We have a comprehensive enterprise risk management process in which management is responsible for managing our risks and the board and its committees provide review and oversight in connection with these efforts. Risks are identified, assessed and managed on an ongoing basis by management and addressed during periodic senior management meetings, resulting in both board and committee discussions and public disclosure, as appropriate. The board is responsible for overseeing management in the execution of its risk management responsibilities and for reviewing our approach to risk management. The board administers this risk oversight function either through the full board or through one of its standing committees, each of which examines various components of our enterprise risks as part of its responsibilities. An overall review of risk is inherent in the board’s consideration of our long and short term strategies, acquisitions and significant financial matters.

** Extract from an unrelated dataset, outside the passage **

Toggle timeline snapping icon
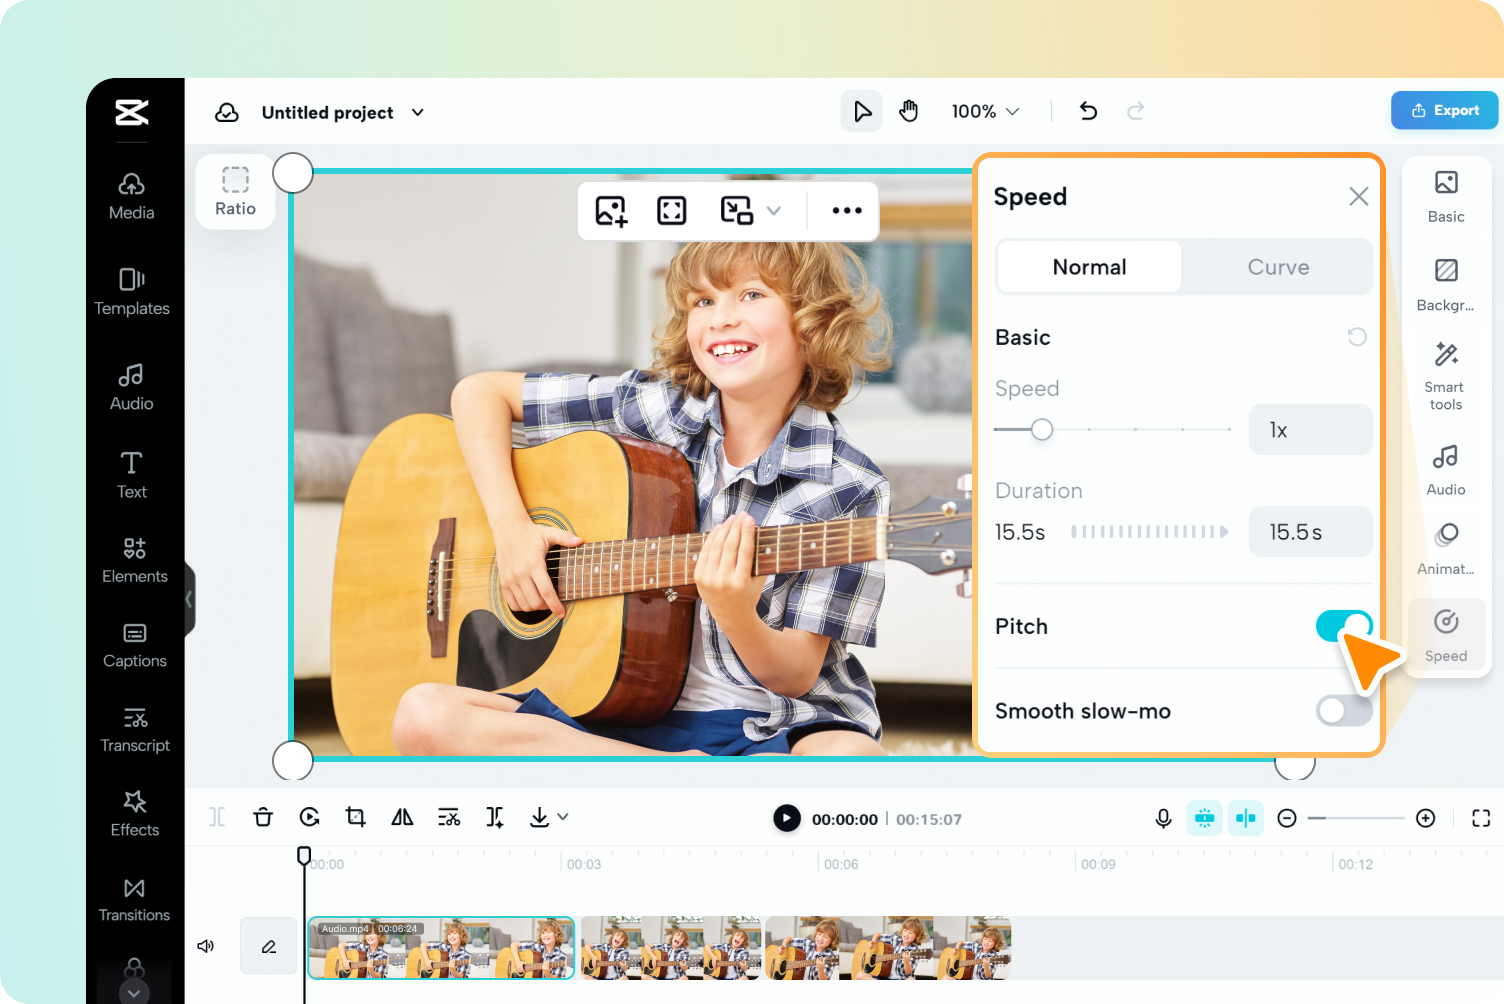The height and width of the screenshot is (1004, 1504). click(1246, 818)
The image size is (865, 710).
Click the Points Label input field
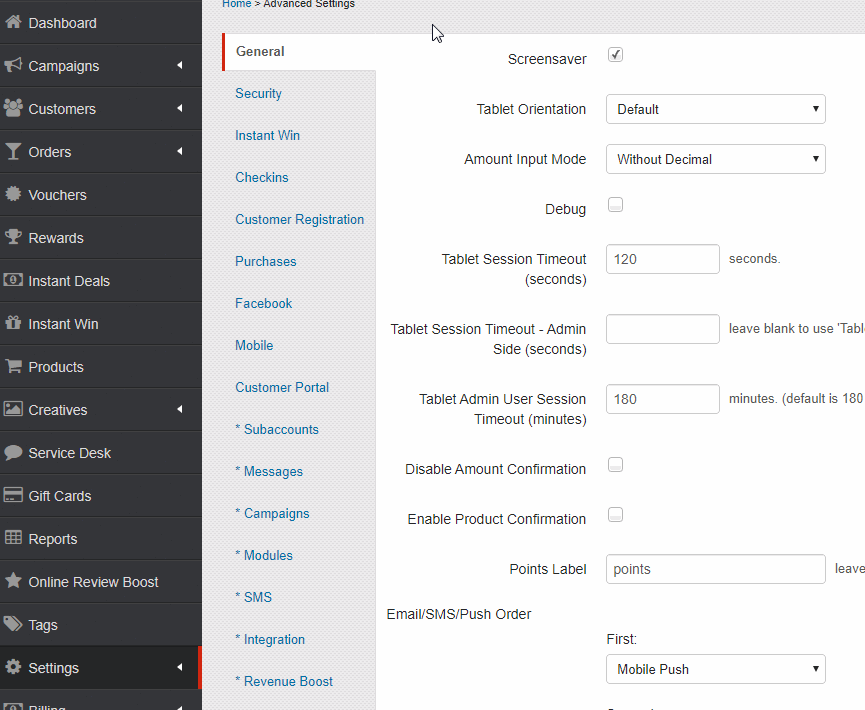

The Audit Committee oversees financial risks (including risks associated with accounting, financial reporting, enterprise resource planning, and collectability of receivables), legal and compliance risks, and other risk management functions. The Compensation Committee considers risks related to the attraction and retention of talent and risks relating to the design of compensation programs and arrangements, including a periodic review of such compensation programs to ensure that they do not encourage excessive risk-taking. The Investment Policy Committee considers risks related to the retirement and pension plan and 401(k) plan. The Corporate Governance and Nominating Committee considers risks related to the recruitment and retention of directors with the appropriate background to oversee, counsel and direct management, risks related to management succession planning and overall corporate governance practices.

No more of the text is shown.